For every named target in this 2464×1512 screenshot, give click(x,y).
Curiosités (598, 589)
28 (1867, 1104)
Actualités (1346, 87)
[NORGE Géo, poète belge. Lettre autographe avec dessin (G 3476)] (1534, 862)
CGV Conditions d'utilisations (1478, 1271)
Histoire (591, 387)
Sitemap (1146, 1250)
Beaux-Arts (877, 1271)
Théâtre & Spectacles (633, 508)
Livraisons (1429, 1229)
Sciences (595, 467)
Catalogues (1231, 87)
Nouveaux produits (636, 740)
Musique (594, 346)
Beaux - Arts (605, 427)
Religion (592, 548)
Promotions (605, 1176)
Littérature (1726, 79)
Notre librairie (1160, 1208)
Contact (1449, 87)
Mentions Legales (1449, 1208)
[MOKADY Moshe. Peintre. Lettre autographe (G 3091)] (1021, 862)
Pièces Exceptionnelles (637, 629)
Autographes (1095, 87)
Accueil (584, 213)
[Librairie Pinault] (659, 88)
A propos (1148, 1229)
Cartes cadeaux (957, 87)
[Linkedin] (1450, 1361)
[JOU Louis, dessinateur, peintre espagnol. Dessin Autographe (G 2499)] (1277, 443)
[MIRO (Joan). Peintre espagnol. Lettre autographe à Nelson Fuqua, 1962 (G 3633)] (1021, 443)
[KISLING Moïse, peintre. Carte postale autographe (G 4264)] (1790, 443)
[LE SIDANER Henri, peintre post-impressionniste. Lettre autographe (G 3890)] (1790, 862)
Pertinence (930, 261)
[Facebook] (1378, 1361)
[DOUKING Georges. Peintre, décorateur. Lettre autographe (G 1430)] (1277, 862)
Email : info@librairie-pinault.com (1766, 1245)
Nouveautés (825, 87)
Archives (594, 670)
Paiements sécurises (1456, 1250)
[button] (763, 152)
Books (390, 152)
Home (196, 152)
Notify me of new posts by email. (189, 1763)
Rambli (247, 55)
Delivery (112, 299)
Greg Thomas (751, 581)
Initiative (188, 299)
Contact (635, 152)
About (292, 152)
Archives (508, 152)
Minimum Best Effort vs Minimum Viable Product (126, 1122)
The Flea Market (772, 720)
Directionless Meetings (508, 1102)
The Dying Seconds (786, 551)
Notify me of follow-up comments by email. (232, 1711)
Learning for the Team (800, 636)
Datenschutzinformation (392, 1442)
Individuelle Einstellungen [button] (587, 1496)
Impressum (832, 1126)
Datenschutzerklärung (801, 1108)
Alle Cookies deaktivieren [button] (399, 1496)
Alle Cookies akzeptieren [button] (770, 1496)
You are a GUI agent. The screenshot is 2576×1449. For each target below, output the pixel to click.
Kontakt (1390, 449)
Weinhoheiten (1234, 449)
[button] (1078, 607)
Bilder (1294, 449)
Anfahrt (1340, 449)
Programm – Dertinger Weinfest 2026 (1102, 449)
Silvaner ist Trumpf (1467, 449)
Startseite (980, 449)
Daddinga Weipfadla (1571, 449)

-.-.-

TASK TO COMPLETE ->
What are the lines, exactly as written above, from the line with "Musique (594, 346)" to the line with "Notify me of new posts by email. (189, 1763)", both included? Output only those.

RESPONSE TO THIS TASK ->
Musique (594, 346)
Beaux - Arts (605, 427)
Religion (592, 548)
Promotions (605, 1176)
Littérature (1726, 79)
Notre librairie (1160, 1208)
Contact (1449, 87)
Mentions Legales (1449, 1208)
[MOKADY Moshe. Peintre. Lettre autographe (G 3091)] (1021, 862)
Pièces Exceptionnelles (637, 629)
Autographes (1095, 87)
Accueil (584, 213)
[Librairie Pinault] (659, 88)
A propos (1148, 1229)
Cartes cadeaux (957, 87)
[Linkedin] (1450, 1361)
[JOU Louis, dessinateur, peintre espagnol. Dessin Autographe (G 2499)] (1277, 443)
[MIRO (Joan). Peintre espagnol. Lettre autographe à Nelson Fuqua, 1962 (G 3633)] (1021, 443)
[KISLING Moïse, peintre. Carte postale autographe (G 4264)] (1790, 443)
[LE SIDANER Henri, peintre post-impressionniste. Lettre autographe (G 3890)] (1790, 862)
Pertinence (930, 261)
[Facebook] (1378, 1361)
[DOUKING Georges. Peintre, décorateur. Lettre autographe (G 1430)] (1277, 862)
Email : info@librairie-pinault.com (1766, 1245)
Nouveautés (825, 87)
Archives (594, 670)
Paiements sécurises (1456, 1250)
[button] (763, 152)
Books (390, 152)
Home (196, 152)
Notify me of new posts by email. (189, 1763)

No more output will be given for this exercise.